» Goal
How many lines in the material below contain the word "will"? Reply with the number alone.

(Records for locating words and elements)

============================================================

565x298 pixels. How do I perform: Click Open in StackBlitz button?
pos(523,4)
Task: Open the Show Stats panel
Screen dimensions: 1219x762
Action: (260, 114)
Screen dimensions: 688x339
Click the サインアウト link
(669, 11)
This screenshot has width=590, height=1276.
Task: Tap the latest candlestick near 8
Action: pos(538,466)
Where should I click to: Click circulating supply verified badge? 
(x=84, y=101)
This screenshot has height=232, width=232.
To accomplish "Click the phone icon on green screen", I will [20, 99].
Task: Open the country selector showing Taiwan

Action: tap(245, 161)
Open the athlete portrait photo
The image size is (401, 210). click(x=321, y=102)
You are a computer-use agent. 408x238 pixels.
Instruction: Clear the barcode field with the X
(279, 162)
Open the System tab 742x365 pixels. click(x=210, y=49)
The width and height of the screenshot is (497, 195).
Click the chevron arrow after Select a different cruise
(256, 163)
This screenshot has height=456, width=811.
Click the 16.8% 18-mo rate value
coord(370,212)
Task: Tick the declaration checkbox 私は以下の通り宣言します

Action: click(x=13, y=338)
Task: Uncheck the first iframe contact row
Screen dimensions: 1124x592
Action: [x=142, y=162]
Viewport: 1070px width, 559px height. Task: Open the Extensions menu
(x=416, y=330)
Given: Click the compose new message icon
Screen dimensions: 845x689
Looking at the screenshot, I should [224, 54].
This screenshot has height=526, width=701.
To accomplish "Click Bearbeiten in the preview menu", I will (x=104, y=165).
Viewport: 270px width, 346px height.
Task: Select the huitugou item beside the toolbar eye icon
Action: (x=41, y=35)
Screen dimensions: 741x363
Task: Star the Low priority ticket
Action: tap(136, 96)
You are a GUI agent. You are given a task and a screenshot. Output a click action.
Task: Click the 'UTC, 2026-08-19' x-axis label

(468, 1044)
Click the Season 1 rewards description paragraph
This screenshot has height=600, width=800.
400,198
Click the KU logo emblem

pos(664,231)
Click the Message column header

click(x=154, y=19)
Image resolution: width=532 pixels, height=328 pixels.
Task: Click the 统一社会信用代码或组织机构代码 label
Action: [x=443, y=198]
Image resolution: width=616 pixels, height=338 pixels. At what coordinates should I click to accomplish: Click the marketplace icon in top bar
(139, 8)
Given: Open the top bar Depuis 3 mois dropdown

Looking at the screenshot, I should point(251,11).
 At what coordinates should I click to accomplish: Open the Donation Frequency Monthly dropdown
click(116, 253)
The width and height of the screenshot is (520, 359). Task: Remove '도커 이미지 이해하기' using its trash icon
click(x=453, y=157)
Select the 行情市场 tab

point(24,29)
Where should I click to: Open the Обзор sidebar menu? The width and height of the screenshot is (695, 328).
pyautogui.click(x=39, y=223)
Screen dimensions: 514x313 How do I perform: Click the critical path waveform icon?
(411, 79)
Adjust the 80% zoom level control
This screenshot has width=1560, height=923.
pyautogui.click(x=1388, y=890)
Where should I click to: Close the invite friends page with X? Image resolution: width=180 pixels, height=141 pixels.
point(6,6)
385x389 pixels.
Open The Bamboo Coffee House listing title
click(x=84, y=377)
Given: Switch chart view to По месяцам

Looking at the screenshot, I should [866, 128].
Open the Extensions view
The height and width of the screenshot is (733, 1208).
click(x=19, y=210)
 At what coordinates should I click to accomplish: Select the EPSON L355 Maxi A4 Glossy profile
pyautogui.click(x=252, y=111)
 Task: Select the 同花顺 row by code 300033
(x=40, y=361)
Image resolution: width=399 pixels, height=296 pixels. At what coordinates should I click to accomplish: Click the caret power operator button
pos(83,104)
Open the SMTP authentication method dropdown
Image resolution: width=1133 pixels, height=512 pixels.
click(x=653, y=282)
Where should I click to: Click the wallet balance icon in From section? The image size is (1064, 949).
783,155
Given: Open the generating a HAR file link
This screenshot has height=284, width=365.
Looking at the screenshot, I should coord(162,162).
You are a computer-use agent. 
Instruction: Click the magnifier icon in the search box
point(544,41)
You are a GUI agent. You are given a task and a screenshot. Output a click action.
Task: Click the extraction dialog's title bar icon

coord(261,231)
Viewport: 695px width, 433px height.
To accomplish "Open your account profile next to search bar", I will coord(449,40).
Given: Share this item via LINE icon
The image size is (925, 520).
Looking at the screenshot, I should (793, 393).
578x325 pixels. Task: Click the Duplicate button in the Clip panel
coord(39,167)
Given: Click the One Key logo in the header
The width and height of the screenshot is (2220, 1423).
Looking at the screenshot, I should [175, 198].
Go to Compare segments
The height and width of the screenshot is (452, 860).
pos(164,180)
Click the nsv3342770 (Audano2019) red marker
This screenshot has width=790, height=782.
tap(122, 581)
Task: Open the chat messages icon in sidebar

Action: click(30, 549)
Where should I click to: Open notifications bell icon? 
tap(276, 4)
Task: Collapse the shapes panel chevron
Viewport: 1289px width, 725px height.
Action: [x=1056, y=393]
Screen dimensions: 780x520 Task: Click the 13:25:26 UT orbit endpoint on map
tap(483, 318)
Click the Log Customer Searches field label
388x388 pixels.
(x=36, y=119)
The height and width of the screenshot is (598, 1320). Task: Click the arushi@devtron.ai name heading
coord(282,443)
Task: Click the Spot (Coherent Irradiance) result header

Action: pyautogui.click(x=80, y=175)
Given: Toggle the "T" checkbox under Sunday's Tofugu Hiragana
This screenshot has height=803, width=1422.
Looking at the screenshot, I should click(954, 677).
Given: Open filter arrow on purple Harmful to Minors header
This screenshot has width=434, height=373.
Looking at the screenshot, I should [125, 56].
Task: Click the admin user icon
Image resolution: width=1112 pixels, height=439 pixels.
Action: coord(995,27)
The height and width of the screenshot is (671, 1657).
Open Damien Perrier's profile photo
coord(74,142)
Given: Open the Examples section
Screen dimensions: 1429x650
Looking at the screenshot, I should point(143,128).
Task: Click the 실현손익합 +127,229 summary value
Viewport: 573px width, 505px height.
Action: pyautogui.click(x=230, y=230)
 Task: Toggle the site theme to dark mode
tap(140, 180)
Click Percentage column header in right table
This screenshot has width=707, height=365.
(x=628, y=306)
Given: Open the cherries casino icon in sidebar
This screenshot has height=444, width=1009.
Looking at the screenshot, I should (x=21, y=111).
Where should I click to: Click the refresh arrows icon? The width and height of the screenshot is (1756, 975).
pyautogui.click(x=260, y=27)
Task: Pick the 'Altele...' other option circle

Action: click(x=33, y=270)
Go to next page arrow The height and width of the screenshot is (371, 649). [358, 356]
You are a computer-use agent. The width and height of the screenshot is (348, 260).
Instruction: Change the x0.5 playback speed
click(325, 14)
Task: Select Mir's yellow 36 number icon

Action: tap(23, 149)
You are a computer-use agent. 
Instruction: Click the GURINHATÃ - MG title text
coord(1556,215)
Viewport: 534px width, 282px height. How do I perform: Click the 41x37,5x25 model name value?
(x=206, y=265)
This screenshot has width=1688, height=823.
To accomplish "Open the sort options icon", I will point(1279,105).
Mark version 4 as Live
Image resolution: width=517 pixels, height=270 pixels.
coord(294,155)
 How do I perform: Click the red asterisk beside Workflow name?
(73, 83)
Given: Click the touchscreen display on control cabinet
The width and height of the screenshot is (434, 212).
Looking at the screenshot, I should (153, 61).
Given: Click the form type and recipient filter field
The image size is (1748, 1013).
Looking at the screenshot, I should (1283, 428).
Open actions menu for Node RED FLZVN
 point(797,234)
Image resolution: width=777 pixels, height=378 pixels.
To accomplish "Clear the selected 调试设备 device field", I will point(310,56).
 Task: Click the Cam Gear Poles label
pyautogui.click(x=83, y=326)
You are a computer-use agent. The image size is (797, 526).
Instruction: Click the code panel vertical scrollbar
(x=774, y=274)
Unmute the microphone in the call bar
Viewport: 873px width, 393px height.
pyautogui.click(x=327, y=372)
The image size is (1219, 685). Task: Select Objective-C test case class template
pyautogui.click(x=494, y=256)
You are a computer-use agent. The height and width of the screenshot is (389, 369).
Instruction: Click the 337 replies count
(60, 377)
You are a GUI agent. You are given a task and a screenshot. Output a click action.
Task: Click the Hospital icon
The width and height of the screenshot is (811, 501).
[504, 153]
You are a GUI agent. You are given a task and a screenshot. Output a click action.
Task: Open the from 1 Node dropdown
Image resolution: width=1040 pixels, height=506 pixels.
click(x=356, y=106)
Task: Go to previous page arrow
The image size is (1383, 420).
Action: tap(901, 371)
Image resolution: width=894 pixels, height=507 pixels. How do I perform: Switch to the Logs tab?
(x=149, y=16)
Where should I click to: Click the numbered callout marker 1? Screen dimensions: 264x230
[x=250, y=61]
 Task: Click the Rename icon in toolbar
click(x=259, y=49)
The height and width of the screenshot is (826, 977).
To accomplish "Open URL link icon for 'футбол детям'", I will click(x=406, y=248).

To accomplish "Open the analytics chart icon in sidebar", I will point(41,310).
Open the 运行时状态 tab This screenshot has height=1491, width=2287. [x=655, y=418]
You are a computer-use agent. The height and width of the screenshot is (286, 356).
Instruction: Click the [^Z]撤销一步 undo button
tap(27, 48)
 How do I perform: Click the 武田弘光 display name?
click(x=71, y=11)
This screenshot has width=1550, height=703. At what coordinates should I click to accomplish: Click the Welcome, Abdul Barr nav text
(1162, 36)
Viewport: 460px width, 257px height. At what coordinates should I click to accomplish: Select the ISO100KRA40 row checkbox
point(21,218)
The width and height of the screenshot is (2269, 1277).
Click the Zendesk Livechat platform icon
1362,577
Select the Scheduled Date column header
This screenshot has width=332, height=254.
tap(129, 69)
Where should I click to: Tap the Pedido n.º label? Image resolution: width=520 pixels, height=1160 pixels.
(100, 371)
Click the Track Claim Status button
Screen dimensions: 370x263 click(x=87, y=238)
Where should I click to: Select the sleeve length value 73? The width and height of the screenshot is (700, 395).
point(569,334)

============================================================

» Response to the exercise
7